Abstract

Nonstationary hydrologic behaviour resulting from rapid industrialization and urbanization, combined with climate change effects, likely produces greater challenges in water resources and flood risk managements. Our country-wide analyses for South Korea, based on spectral analysis technique, revealed how streamflow characteristics have shifted towards a less hydrologic memory state, which indicates a weaker temporal autocorrelation in the time series. Specifically, we analysed 1/fα noise of streamflow in 78 unit watersheds in five major river basins in South Korea to investigate the effects of urbanization on stream hydrologic responses over a 30-year period.
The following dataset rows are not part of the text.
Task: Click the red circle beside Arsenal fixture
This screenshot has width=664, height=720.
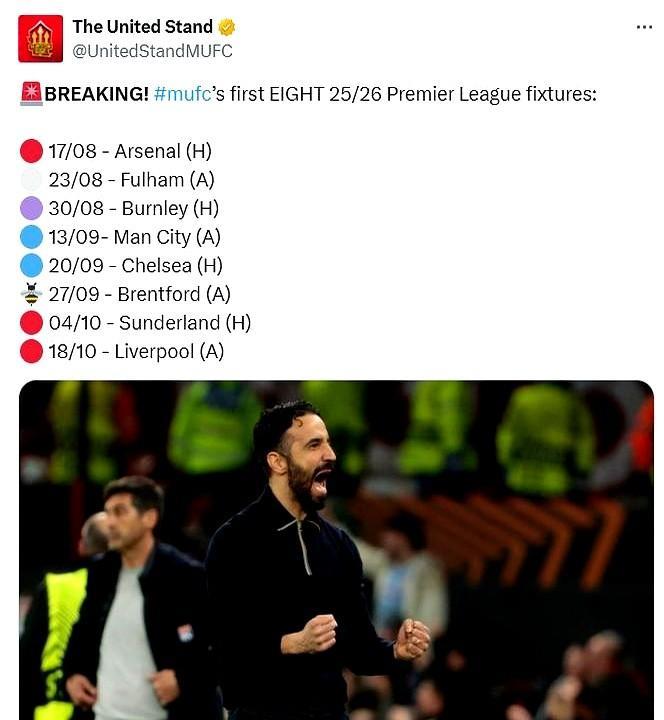Action: pyautogui.click(x=31, y=151)
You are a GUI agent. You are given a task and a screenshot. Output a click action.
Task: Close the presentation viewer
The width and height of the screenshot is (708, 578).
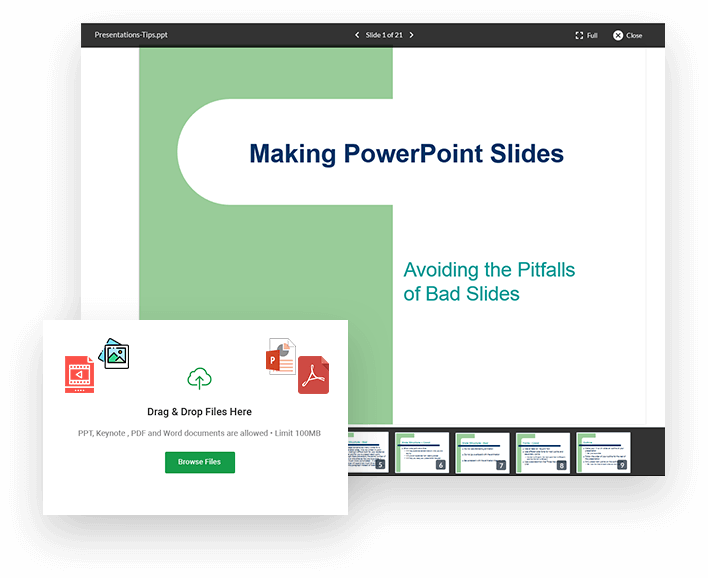pos(627,35)
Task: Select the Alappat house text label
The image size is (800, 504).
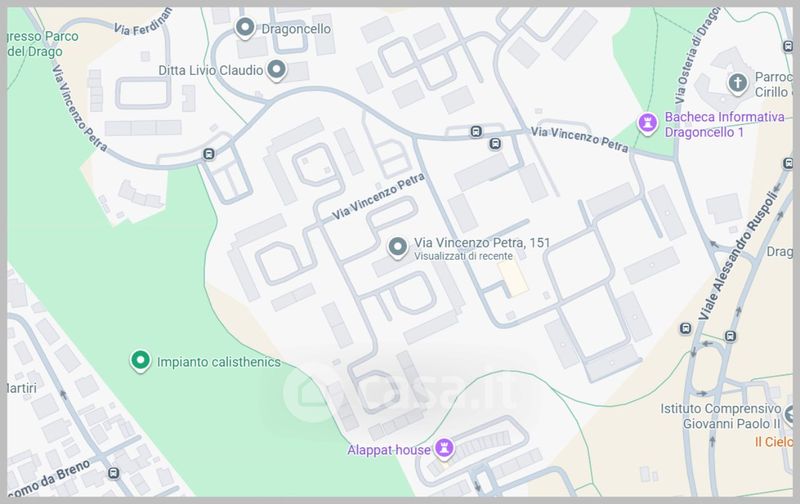Action: click(389, 450)
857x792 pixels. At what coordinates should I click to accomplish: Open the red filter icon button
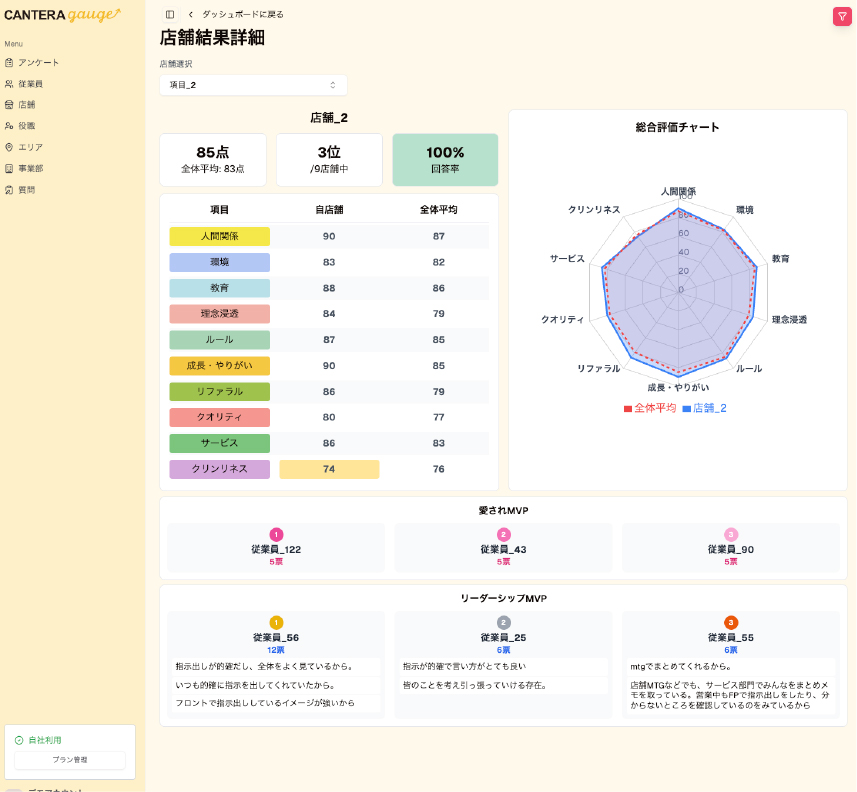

The average slope of runoff spectra, α0, was 0.94 ± 0.20, indicating that runoffs are characterized by pink noise. The distribution of α0 showed a convergence towards <0.5 with increasing urbanization, indicating a clear effect of memory loss due to expanded impervious surface areas in watersheds. Among the watersheds examined, 59 showed bi-fractal scaling regimes, with scale break points located around 17.5 days. Analysis of the three spectral slopes, α0 (average), αL (in low-frequency domain), and αH (in high-frequency domain), revealed a threshold of urbanization ratio (UR) of ~15% from which all the three slopes decrease, and additional thresholds of UR around 6–7% are found from which all the three slopes increase as UR increases. While hydrologic responses of watersheds are the result of complex and compound interplay among many factors such as climate and topography, increasing urbanization seems to dominantly control the hydrologic properties resulting in homogenization of spectral slopes among various watersheds. Copyright © 2015 John Wiley & Sons, Ltd.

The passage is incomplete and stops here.